Monday, September 28, 2009
Boeuf en Daube Provençale
When I was a kid, my parents took me to eat at a posh restaurant (The Pheasant at Chalfont St Giles, if I recall) and I chose 'Scampi Provençale' from the menu. So I was precocious, sue me.
I loathed it - I knew what scampi was, it came fried in breadcrumbs with mayonnaise on the side and these dolts served it in a dish filled with tomatoes and red peppers and stuff! Yew!
I think my tastes may have matured a little since then.
Provençale means in the style of Provence and really, as far as I can see, in classic French cookery, means "with a bit o' tomato and maybe the odd mushroom and olive, if you must some red pepper and perhaps some 'erbs". It doesn't mean 'all sloshed with a red and raw sauce, tomato and pepper dominated with lots of bitter olives'. It's subtler than that.
Uber-cooks Elizabeth David and Margaret Costa's Boeuf Provençal recipes inspired me, Auguste Escoffier's repelled me ('cut up cold boiled beef and stew it in tomatoes and stuff. You can chuck in some olives and mushroom if you want' would be a reasonable precis). I've messed around with quite a few versions of this recipe quite a bit over the years and I love this, the result of all that messing.
All you need is a little time in hand but, like most smashing recipes, you can actually do all the prep the night before and then just store it in the fridge before taking it out to come to room temperature and then doing the oven baking the next day. As a party dish, this is perfect - you can simply forget about it until you're ready to serve it up. For a dinner party, I'd do it with some fresh boiled vegetables enlivened with a herb or two (dill seed for carrots, mint with peas, that sort of idea) and a really rich cream, truffle oil and butter laced potato mash. But that's just me...
The crushed garlic in this recipe is literally crushed with the blade of a knife so that it remains sort of intact, but in smashed up lumps rather than in garlic-crusher mush. If you know what I mean. If you can get your hands on good quality bouquets garnis, use these instead of the dried herbs and leave a comment telling us where you got ‘em. If you don’t live in the UAE, in Provence, for instance, don’t bother with the note, smartarse. As for olives, black are best but if you happen to only have green at hand (like the night I took this photo), I think St Peter may possibly overlook your transgression at the final reckoning.
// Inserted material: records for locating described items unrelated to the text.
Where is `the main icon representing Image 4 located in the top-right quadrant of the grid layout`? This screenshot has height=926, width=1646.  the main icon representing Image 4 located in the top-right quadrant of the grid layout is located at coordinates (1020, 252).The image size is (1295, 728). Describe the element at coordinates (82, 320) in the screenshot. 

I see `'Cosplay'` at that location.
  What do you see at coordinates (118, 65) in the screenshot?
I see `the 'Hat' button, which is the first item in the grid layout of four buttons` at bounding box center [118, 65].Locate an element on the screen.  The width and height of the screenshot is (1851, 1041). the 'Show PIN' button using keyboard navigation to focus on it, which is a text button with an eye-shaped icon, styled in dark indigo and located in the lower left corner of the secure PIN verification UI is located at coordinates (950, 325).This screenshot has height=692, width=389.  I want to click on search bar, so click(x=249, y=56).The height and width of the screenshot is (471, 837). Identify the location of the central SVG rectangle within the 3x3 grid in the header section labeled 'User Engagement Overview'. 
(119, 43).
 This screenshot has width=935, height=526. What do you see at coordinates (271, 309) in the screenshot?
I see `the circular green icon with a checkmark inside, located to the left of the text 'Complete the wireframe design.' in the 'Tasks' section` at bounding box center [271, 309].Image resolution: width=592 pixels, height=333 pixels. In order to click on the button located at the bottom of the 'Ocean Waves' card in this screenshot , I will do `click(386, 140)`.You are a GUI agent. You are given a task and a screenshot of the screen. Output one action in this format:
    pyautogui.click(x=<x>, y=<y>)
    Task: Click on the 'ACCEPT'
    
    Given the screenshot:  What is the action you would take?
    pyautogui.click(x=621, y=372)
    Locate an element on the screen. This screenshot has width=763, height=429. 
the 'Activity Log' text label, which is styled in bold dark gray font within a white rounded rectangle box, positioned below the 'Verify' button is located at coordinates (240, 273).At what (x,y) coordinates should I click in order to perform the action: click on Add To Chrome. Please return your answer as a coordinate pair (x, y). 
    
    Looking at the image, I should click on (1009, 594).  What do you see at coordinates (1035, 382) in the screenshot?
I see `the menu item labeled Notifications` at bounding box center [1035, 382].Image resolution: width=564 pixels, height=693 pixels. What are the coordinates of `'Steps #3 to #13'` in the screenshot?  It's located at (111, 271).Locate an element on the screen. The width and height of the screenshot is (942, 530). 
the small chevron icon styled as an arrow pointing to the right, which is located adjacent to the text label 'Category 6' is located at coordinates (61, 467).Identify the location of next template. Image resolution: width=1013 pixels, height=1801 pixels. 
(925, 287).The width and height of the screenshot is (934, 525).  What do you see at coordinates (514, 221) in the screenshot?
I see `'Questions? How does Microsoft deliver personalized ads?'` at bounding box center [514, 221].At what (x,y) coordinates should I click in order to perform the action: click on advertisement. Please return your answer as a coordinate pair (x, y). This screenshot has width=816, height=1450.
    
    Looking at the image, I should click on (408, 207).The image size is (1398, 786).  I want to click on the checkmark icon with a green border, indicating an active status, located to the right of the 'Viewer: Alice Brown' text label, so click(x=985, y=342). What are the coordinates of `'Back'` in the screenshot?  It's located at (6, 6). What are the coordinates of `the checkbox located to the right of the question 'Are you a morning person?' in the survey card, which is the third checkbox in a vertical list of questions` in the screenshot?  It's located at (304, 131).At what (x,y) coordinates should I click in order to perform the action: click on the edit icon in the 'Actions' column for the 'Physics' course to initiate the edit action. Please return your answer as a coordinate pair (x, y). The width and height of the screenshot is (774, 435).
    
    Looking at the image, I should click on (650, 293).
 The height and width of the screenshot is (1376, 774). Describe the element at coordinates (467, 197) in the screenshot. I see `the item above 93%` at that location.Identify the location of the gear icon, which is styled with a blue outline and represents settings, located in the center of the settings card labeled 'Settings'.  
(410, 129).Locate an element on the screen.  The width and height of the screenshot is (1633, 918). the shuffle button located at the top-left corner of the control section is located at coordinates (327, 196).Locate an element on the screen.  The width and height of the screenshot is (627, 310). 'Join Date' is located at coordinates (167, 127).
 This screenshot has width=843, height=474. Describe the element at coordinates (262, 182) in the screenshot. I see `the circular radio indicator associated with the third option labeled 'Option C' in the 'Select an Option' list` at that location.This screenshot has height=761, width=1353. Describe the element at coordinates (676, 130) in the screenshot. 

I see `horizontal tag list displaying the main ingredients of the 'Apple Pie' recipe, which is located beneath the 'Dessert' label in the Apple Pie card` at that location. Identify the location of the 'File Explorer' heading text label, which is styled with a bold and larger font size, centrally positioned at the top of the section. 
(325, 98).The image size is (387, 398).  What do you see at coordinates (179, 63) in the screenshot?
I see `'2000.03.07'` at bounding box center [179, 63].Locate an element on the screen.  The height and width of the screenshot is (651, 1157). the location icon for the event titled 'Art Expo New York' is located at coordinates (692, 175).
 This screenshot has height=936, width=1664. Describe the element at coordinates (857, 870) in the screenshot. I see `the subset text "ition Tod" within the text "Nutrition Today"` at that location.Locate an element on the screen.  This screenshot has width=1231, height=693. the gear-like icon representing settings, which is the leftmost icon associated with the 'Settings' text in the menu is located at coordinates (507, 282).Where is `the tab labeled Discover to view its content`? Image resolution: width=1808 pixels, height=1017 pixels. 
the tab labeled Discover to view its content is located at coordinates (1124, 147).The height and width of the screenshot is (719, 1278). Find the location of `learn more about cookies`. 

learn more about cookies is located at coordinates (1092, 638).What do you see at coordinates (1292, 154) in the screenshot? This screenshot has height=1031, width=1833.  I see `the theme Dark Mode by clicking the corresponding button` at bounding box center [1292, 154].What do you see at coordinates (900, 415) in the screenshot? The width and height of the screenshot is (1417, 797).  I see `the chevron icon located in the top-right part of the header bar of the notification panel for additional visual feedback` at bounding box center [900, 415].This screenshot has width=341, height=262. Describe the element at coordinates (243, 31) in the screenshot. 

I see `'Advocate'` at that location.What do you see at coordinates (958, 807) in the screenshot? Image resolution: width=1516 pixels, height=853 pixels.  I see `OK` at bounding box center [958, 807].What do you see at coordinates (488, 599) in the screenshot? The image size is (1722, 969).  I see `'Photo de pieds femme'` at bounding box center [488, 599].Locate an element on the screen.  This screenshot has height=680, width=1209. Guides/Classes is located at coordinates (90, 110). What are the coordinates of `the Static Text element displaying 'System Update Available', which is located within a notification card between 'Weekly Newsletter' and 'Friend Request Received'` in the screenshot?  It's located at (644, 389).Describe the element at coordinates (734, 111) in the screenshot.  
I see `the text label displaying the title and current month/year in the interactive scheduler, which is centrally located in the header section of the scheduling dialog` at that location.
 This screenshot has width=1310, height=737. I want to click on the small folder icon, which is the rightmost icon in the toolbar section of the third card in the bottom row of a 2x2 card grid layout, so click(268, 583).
You’ll also need some greaseproof paper, a casserole and an oven. I find a second glass of wine helps, too.
600g beef in small cube
70g smoked lardons or pancetta cubes
2 carrots, roughly chopped
2 largeish tomatoes, deskinned, deseeded & chopped
2 onions, sliced
6 cloves garlic, crushed
8-10 olives, quartered
250g button mushrooms, halved
2 bay leaves
2 tsp dried herbes de provence
2 tbsp flour
1 tsp salt
1 tsp ground black pepper
250ml red wine
150ml good, strong stock
Heat your oven to GM2/150C/300F.
Heat up a good slosh of oil in a large frying pan and fry off the beef over a high heat. You’ll want to do this in batches, three or four of them, replenishing the oil as required. Space each batch of beef out in the pan so that it fries fast and hot and doesn’t ‘sweat’ and end up stewing. Turn it over when one side has browned, to seal it all around.
Sling the cooked beef into your casserole and sprinkle in the flour, stirring it in to coat the meat. Add some more oil to the pan (and, if you’re feeling ‘naughty’, a good sized chunk of butter) and fry off the onions, stirring them to stop them sticking and burning. Bring the mushrooms and then the lardons into the picture and stir fry them so that the onion softens and the mushrooms start to brown. Add the garlic and keep stir frying for a short while until everything’s looking browned (but not, please, burned), cooked and generally ready to heft into the casserole.
At this stage, I’d suggest hefting it into the casserole.
Add the carrot, the stock and the red wine, the seasonings and the herbs to the casserole and give it all a good stir. Place a sheet of greaseproof paper between the base and lid of the casserole and trim it around with a pair of scissors, then place it in the oven and leave it for 2 ½ hours while you do something more interesting, like compare that second glass of wine to the rest of the bottle (channeling Floyd, I know).
At the end of cooking, fling in the olives and stir them in, letting them heat through for a few minutes while you pour out the red and warm the plates.
Personally, I like to serve this with fresh vegetables (cauliflower, beans, peas) and chunks of warmed French bread with butter. But, as I said above, for a dinner party I'd do a rich, buttery mash.